• **Problem**: Your response should match the records line for line.

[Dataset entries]
════════

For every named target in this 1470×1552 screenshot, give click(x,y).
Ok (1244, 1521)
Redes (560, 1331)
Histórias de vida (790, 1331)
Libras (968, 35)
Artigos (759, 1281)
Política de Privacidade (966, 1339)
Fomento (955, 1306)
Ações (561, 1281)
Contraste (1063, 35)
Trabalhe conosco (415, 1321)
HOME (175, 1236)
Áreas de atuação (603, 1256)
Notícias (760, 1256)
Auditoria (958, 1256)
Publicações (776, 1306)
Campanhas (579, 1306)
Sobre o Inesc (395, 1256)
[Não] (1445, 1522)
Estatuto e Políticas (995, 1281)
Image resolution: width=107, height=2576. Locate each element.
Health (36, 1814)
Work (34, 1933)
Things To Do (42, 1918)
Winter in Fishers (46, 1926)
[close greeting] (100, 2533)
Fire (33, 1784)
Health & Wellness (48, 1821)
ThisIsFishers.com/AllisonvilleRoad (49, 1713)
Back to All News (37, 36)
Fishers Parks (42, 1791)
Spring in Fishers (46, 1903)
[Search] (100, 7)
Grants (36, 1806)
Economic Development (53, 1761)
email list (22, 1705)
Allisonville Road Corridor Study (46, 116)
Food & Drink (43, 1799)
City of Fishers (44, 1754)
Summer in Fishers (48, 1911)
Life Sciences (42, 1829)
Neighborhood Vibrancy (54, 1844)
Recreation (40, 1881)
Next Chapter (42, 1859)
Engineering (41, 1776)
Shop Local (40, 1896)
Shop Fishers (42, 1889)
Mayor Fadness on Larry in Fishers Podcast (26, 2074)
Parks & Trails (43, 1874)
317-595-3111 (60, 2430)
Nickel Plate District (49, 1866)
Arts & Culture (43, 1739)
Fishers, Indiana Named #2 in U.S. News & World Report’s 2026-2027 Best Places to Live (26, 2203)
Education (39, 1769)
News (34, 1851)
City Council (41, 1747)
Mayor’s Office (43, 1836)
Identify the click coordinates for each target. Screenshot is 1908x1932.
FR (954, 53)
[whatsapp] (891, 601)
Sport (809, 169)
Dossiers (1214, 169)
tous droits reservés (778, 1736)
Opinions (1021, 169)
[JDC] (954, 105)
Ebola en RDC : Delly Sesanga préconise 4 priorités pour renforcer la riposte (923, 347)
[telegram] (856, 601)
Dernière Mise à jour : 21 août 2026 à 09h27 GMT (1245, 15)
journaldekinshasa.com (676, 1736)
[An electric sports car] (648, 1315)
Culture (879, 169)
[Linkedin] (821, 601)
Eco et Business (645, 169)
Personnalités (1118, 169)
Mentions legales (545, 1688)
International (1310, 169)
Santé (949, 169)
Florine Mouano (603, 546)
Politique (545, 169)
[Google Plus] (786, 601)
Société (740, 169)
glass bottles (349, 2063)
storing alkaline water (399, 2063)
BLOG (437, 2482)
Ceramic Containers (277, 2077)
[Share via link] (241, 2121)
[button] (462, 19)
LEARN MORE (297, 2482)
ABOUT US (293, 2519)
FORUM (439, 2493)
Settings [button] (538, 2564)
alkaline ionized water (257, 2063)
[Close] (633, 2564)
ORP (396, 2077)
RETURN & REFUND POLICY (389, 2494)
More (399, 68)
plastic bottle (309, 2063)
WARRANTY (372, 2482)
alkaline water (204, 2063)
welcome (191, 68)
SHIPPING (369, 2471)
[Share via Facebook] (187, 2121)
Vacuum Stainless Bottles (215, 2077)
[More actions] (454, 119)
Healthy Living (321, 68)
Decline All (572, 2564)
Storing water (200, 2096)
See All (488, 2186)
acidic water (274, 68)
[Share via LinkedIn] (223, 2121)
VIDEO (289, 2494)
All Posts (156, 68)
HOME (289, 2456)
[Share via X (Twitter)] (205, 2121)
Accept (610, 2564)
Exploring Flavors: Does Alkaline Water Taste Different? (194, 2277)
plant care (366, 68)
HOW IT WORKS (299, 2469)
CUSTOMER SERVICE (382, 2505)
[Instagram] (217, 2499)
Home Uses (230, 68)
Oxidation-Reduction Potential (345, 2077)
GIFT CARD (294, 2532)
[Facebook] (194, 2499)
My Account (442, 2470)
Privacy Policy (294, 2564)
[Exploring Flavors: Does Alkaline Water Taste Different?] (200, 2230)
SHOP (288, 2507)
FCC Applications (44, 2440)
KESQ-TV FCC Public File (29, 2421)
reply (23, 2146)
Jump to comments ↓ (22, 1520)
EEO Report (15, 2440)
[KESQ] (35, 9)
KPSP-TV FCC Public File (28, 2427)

════════

• **The completed task**:
For every named target in this 1470×1552 screenshot, give click(x,y).
Ok (1244, 1521)
Redes (560, 1331)
Histórias de vida (790, 1331)
Libras (968, 35)
Artigos (759, 1281)
Política de Privacidade (966, 1339)
Fomento (955, 1306)
Ações (561, 1281)
Contraste (1063, 35)
Trabalhe conosco (415, 1321)
HOME (175, 1236)
Áreas de atuação (603, 1256)
Notícias (760, 1256)
Auditoria (958, 1256)
Publicações (776, 1306)
Campanhas (579, 1306)
Sobre o Inesc (395, 1256)
[Não] (1445, 1522)
Estatuto e Políticas (995, 1281)
Image resolution: width=107, height=2576. Locate each element.
Health (36, 1814)
Work (34, 1933)
Things To Do (42, 1918)
Winter in Fishers (46, 1926)
[close greeting] (100, 2533)
Fire (33, 1784)
Health & Wellness (48, 1821)
ThisIsFishers.com/AllisonvilleRoad (49, 1713)
Back to All News (37, 36)
Fishers Parks (42, 1791)
Spring in Fishers (46, 1903)
[Search] (100, 7)
Grants (36, 1806)
Economic Development (53, 1761)
email list (22, 1705)
Allisonville Road Corridor Study (46, 116)
Food & Drink (43, 1799)
City of Fishers (44, 1754)
Summer in Fishers (48, 1911)
Life Sciences (42, 1829)
Neighborhood Vibrancy (54, 1844)
Recreation (40, 1881)
Next Chapter (42, 1859)
Engineering (41, 1776)
Shop Local (40, 1896)
Shop Fishers (42, 1889)
Mayor Fadness on Larry in Fishers Podcast (26, 2074)
Parks & Trails (43, 1874)
317-595-3111 (60, 2430)
Nickel Plate District (49, 1866)
Arts & Culture (43, 1739)
Fishers, Indiana Named #2 in U.S. News & World Report’s 2026-2027 Best Places to Live (26, 2203)
Education (39, 1769)
News (34, 1851)
City Council (41, 1747)
Mayor’s Office (43, 1836)
Identify the click coordinates for each target. Screenshot is 1908x1932.
FR (954, 53)
[whatsapp] (891, 601)
Sport (809, 169)
Dossiers (1214, 169)
tous droits reservés (778, 1736)
Opinions (1021, 169)
[JDC] (954, 105)
Ebola en RDC : Delly Sesanga préconise 4 priorités pour renforcer la riposte (923, 347)
[telegram] (856, 601)
Dernière Mise à jour : 21 août 2026 à 09h27 GMT (1245, 15)
journaldekinshasa.com (676, 1736)
[An electric sports car] (648, 1315)
Culture (879, 169)
[Linkedin] (821, 601)
Eco et Business (645, 169)
Personnalités (1118, 169)
Mentions legales (545, 1688)
International (1310, 169)
Santé (949, 169)
Florine Mouano (603, 546)
Politique (545, 169)
[Google Plus] (786, 601)
Société (740, 169)
glass bottles (349, 2063)
storing alkaline water (399, 2063)
BLOG (437, 2482)
Ceramic Containers (277, 2077)
[Share via link] (241, 2121)
[button] (462, 19)
LEARN MORE (297, 2482)
ABOUT US (293, 2519)
FORUM (439, 2493)
Settings [button] (538, 2564)
alkaline ionized water (257, 2063)
[Close] (633, 2564)
ORP (396, 2077)
RETURN & REFUND POLICY (389, 2494)
More (399, 68)
plastic bottle (309, 2063)
WARRANTY (372, 2482)
alkaline water (204, 2063)
welcome (191, 68)
SHIPPING (369, 2471)
[Share via Facebook] (187, 2121)
Vacuum Stainless Bottles (215, 2077)
[More actions] (454, 119)
Healthy Living (321, 68)
Decline All (572, 2564)
Storing water (200, 2096)
See All (488, 2186)
acidic water (274, 68)
[Share via LinkedIn] (223, 2121)
VIDEO (289, 2494)
All Posts (156, 68)
HOME (289, 2456)
[Share via X (Twitter)] (205, 2121)
Accept (610, 2564)
Exploring Flavors: Does Alkaline Water Taste Different? (194, 2277)
plant care (366, 68)
HOW IT WORKS (299, 2469)
CUSTOMER SERVICE (382, 2505)
[Instagram] (217, 2499)
Home Uses (230, 68)
Oxidation-Reduction Potential (345, 2077)
GIFT CARD (294, 2532)
[Facebook] (194, 2499)
My Account (442, 2470)
Privacy Policy (294, 2564)
[Exploring Flavors: Does Alkaline Water Taste Different?] (200, 2230)
SHOP (288, 2507)
FCC Applications (44, 2440)
KESQ-TV FCC Public File (29, 2421)
reply (23, 2146)
Jump to comments ↓ (22, 1520)
EEO Report (15, 2440)
[KESQ] (35, 9)
KPSP-TV FCC Public File (28, 2427)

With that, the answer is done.